- **WRITTEN TASK**
Reproduce the entries verbatim, beginning with the line containing "The height and width of the screenshot is (391, 864)." and ending after the line containing "Action: 50,29".

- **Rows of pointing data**
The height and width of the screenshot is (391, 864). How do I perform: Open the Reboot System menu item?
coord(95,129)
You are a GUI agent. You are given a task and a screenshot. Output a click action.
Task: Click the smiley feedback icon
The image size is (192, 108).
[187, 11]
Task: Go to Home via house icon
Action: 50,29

* * *

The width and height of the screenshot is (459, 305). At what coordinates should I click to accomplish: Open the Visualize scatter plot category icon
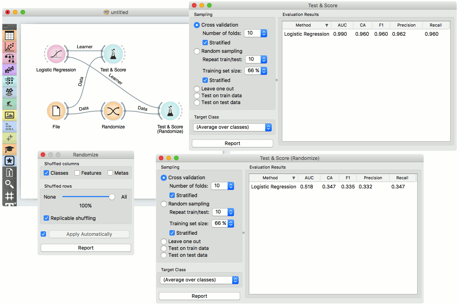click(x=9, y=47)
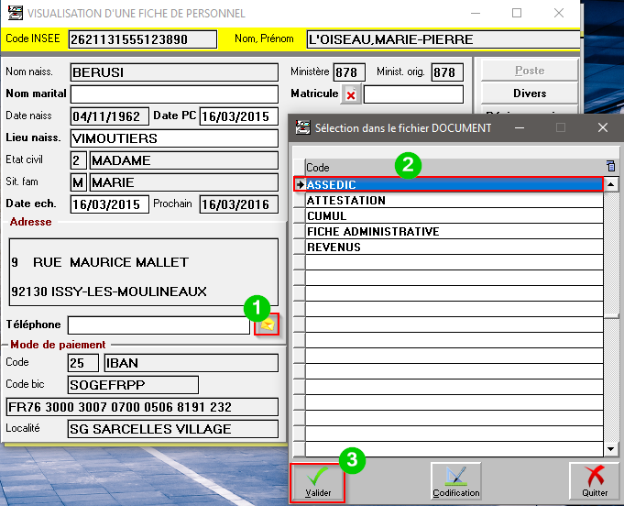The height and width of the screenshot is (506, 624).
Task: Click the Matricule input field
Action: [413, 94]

- **SOLUTION TO THIS PROBLEM**
The height and width of the screenshot is (391, 864). How do I perform: Open the Reboot System menu item?
coord(95,129)
You are a GUI agent. You are given a task and a screenshot. Output a click action.
Task: Click the smiley feedback icon
The image size is (192, 108).
[187, 11]
Task: Go to Home via house icon
Action: 50,29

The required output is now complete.